Exercise -> Lines from the beginning of the data through the line containing "Open settings gear" are to be copied exactly, with no other line included.

Data for the task ->
=== Section Start ===

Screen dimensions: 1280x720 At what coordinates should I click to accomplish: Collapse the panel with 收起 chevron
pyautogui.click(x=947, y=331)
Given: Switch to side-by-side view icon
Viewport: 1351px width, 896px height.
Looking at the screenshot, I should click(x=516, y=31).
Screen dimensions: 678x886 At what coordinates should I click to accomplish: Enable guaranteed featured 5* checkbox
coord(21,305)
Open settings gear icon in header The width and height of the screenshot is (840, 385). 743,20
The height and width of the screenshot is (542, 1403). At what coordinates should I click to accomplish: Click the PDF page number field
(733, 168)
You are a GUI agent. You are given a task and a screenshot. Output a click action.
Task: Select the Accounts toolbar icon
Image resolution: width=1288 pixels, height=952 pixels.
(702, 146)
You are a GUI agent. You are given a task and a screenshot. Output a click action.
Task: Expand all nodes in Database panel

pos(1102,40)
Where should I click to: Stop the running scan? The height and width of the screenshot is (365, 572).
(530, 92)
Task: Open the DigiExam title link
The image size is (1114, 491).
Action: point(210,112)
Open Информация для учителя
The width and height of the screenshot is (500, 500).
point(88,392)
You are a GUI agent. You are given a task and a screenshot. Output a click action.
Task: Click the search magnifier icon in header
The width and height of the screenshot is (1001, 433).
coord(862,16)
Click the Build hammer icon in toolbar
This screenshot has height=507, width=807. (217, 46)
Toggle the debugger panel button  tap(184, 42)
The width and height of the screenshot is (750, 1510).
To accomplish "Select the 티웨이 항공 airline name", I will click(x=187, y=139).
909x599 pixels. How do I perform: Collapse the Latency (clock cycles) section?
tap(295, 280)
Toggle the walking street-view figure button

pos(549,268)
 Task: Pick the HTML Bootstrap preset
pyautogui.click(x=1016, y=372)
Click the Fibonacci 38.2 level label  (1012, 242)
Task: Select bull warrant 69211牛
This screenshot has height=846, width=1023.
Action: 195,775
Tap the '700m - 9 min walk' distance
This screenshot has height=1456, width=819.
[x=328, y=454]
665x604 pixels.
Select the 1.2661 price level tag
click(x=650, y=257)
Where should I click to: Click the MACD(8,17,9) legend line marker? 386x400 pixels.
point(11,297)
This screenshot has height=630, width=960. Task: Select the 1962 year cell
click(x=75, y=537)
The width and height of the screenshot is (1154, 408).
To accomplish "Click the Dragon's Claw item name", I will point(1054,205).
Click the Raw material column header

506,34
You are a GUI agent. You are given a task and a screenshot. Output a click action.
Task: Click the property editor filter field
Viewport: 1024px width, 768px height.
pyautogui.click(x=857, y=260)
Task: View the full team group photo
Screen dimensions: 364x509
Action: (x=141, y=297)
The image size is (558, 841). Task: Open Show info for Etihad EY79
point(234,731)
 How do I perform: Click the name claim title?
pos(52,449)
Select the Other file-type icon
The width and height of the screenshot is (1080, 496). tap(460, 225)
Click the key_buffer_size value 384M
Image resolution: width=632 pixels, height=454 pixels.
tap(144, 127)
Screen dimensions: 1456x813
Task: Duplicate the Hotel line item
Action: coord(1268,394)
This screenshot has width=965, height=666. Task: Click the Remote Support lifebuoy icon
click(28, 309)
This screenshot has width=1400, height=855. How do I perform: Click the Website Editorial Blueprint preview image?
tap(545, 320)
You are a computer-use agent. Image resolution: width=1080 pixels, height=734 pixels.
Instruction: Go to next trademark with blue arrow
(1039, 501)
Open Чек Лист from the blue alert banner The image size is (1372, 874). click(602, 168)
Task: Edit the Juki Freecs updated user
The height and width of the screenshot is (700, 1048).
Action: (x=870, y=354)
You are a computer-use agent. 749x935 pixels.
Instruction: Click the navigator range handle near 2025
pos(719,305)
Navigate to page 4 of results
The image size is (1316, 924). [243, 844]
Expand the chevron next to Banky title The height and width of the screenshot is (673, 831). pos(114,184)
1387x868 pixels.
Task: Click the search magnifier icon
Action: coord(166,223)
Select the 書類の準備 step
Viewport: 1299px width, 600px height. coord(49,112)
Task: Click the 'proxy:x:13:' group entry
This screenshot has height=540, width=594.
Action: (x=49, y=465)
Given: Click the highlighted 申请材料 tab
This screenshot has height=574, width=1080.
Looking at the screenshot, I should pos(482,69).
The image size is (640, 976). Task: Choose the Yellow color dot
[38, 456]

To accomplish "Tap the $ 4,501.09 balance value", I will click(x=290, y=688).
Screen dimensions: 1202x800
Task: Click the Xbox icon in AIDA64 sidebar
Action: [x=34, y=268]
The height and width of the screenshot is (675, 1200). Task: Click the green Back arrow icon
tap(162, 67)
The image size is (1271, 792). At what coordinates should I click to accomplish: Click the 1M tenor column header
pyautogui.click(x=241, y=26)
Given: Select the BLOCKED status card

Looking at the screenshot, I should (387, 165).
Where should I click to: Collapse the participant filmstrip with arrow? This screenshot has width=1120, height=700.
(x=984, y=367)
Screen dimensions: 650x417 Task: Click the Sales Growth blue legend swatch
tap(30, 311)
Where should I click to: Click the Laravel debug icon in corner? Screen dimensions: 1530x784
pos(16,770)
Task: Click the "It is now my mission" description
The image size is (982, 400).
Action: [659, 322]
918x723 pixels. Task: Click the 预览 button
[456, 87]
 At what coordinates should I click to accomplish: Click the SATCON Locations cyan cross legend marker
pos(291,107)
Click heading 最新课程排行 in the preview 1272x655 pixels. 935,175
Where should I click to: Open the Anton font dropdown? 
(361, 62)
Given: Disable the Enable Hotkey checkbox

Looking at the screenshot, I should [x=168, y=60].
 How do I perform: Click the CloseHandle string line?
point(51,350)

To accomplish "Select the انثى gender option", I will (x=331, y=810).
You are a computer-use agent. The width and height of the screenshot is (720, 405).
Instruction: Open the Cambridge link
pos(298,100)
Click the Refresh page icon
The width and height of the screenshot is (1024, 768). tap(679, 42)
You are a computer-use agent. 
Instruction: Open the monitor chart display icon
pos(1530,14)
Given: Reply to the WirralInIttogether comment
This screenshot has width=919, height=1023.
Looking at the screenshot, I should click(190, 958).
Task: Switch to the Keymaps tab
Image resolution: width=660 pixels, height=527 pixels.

=== Section End ===

Solution to the problem ->
Screen dimensions: 1280x720 At what coordinates should I click to accomplish: Collapse the panel with 收起 chevron
pyautogui.click(x=947, y=331)
Given: Switch to side-by-side view icon
Viewport: 1351px width, 896px height.
Looking at the screenshot, I should click(x=516, y=31).
Screen dimensions: 678x886 At what coordinates should I click to accomplish: Enable guaranteed featured 5* checkbox
coord(21,305)
Open settings gear icon in header The width and height of the screenshot is (840, 385). 743,20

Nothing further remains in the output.